TASK STATEMENT
Go through the records and show each line where the word "size" occurs.

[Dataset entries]
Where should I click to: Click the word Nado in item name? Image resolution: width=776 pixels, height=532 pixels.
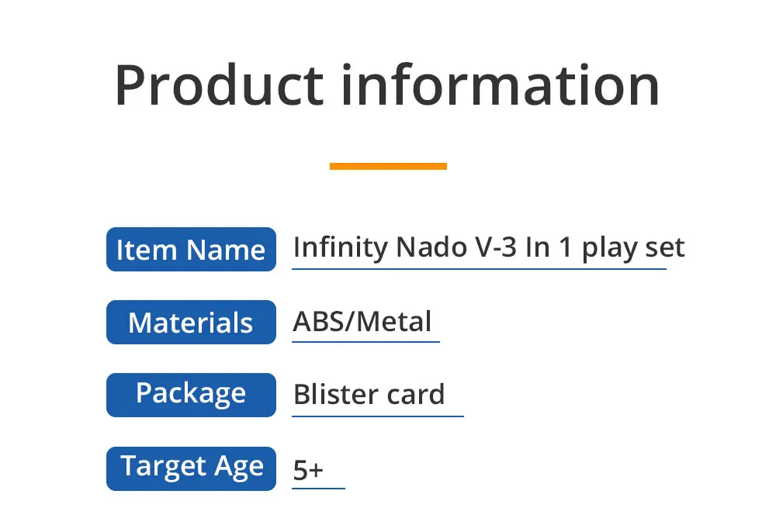point(431,247)
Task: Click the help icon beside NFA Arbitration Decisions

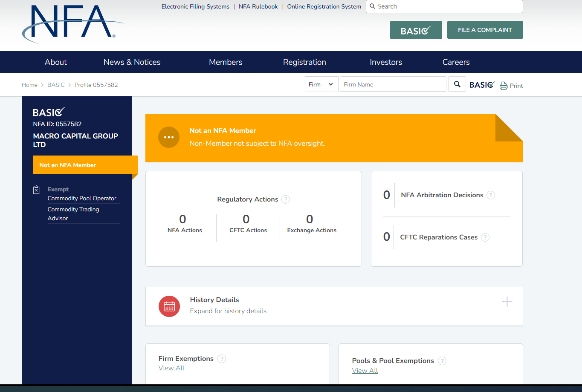Action: (491, 195)
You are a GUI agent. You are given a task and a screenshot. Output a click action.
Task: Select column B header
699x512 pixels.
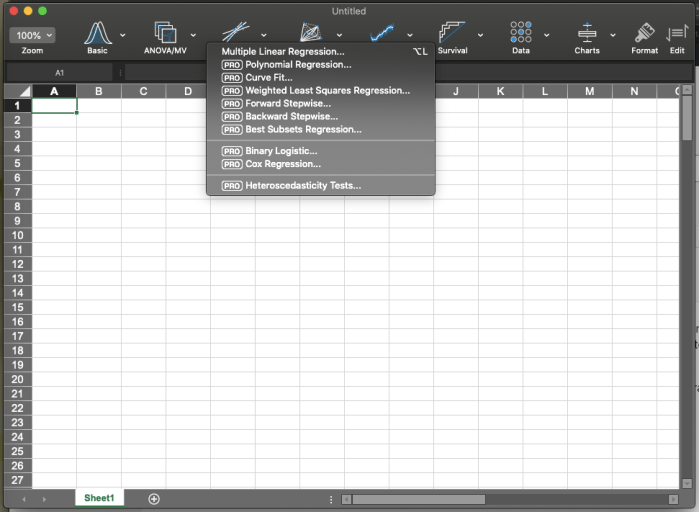99,92
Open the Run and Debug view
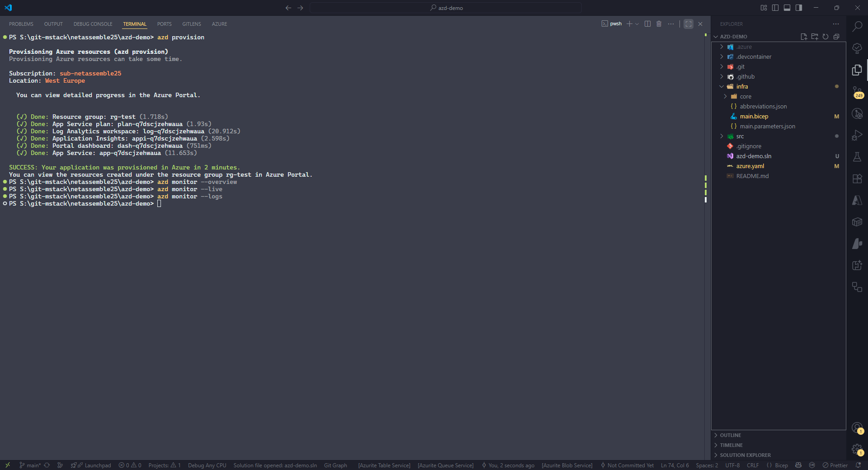This screenshot has height=470, width=868. (857, 135)
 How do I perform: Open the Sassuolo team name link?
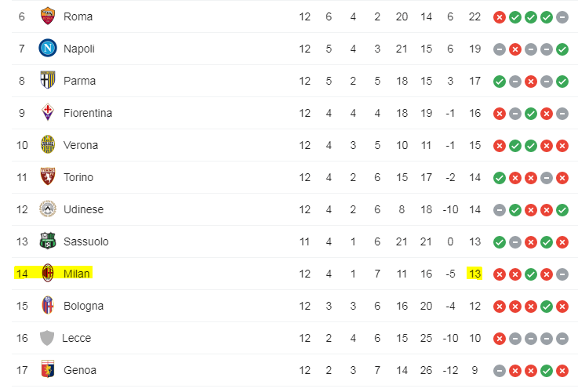85,241
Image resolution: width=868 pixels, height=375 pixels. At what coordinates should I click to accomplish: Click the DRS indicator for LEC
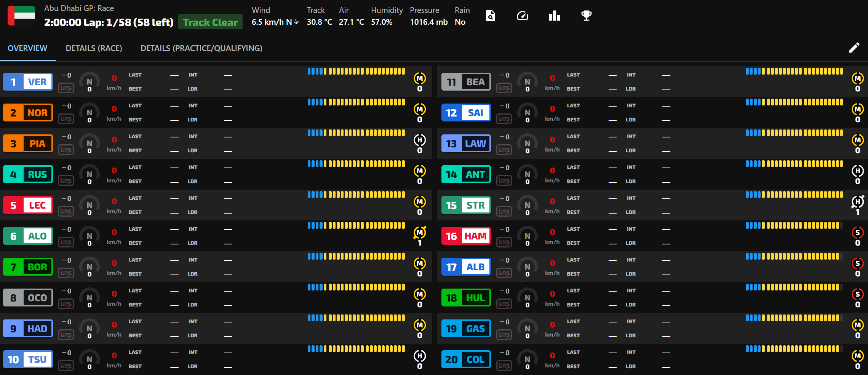pyautogui.click(x=66, y=212)
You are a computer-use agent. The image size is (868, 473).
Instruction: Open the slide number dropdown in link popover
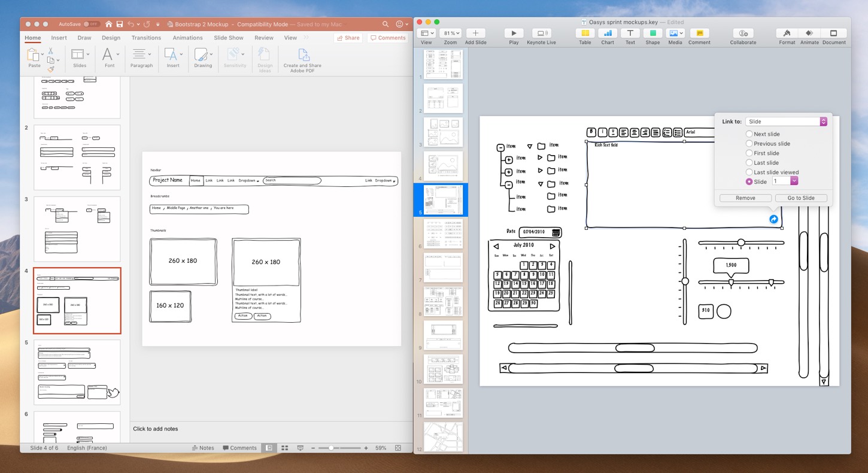coord(794,181)
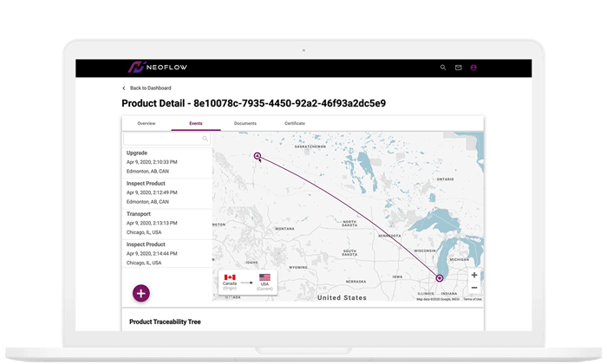Click the Canada to USA origin card
Image resolution: width=607 pixels, height=364 pixels.
(x=247, y=283)
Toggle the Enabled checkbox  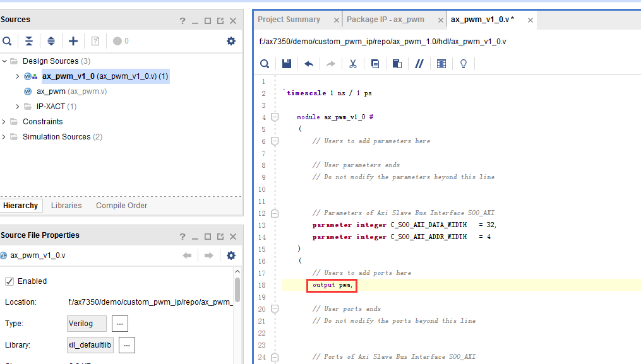(x=9, y=281)
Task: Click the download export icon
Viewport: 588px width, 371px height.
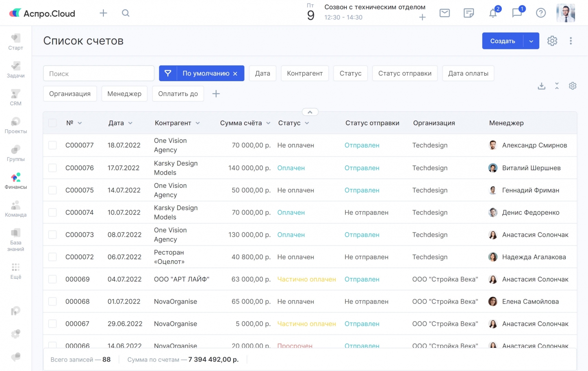Action: click(x=541, y=86)
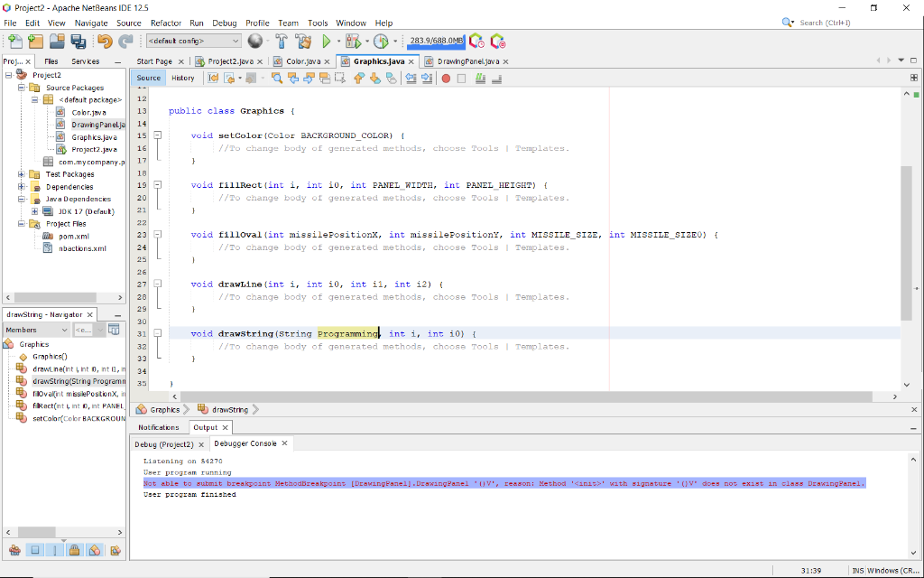Click the Search (Ctrl+I) field
Screen dimensions: 924x578
click(x=846, y=23)
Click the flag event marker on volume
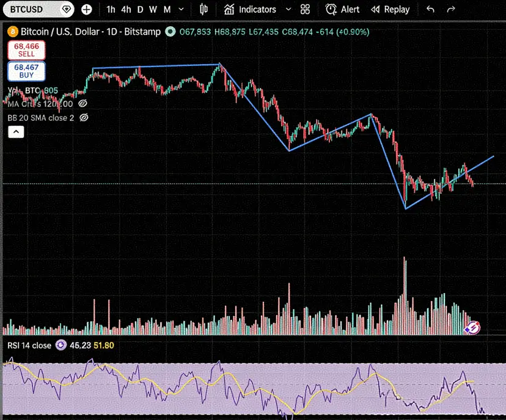The width and height of the screenshot is (506, 420). 472,328
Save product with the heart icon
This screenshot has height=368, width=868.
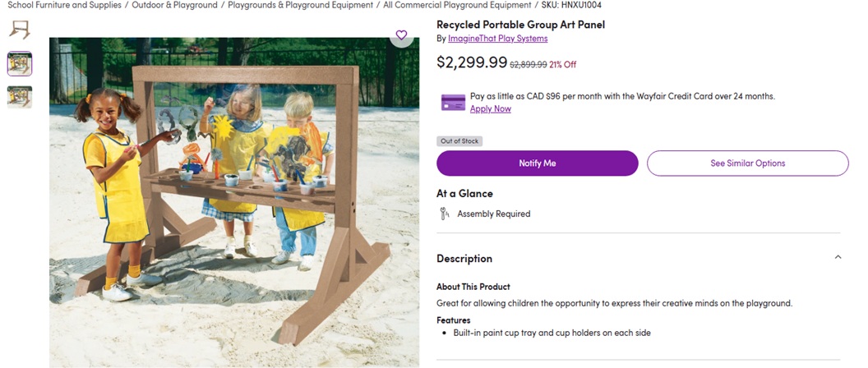pyautogui.click(x=401, y=35)
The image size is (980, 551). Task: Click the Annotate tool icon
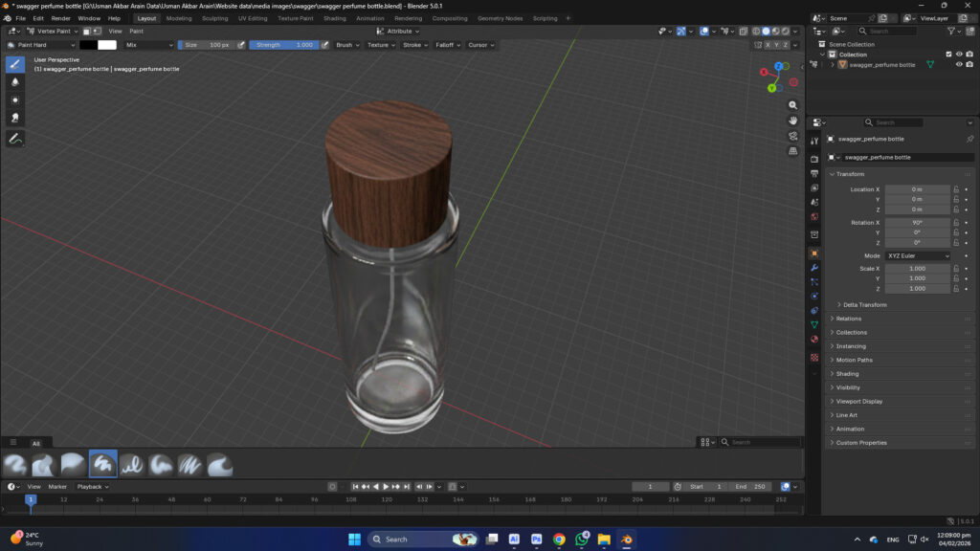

WRITTEN ANSWER
You are a computer-use agent. The image size is (868, 473).
The image size is (980, 551). Task: Click the Annotate tool icon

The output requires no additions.